## Task to complete
Leave the pictures out and print every record below exactly as it stands.

----------

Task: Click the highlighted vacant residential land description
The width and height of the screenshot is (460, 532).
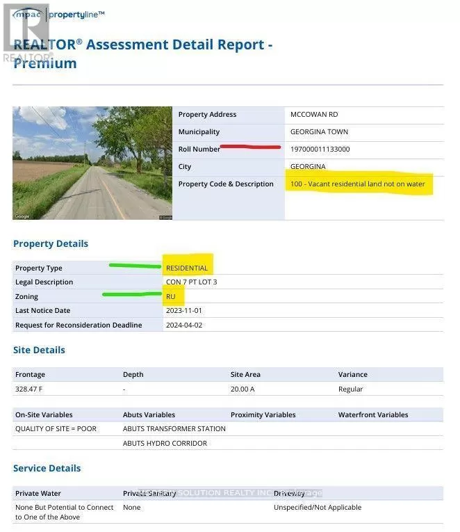Action: 358,184
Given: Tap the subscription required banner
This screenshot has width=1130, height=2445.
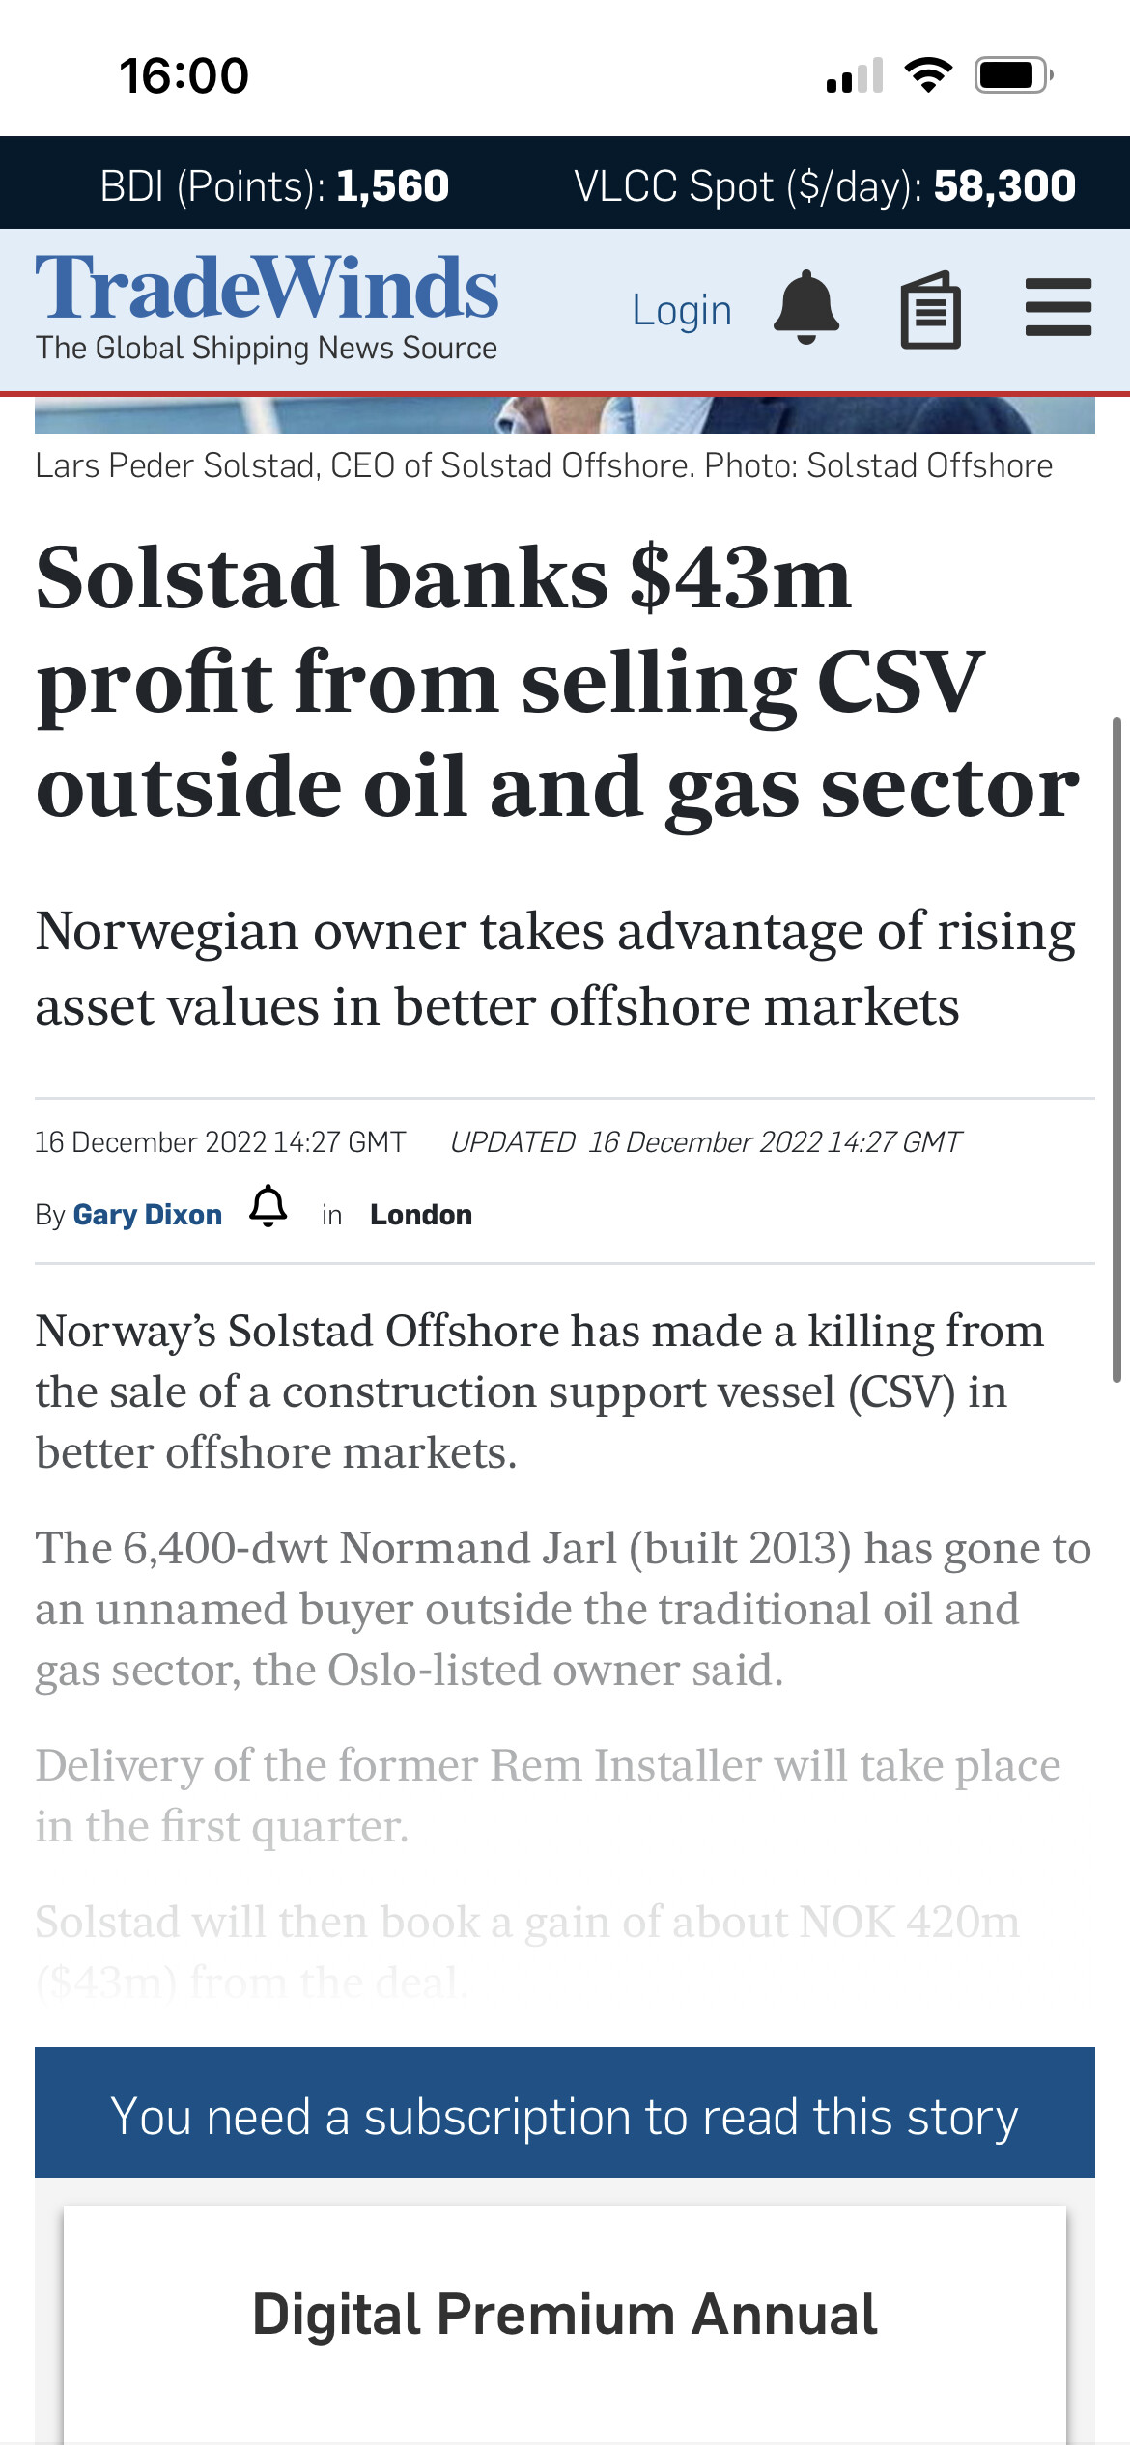Looking at the screenshot, I should tap(565, 2116).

----------

## Answer section
Task: Click the highlighted vacant residential land description
The width and height of the screenshot is (460, 532).
Action: 358,184
Given: Tap the subscription required banner
This screenshot has width=1130, height=2445.
Looking at the screenshot, I should tap(565, 2116).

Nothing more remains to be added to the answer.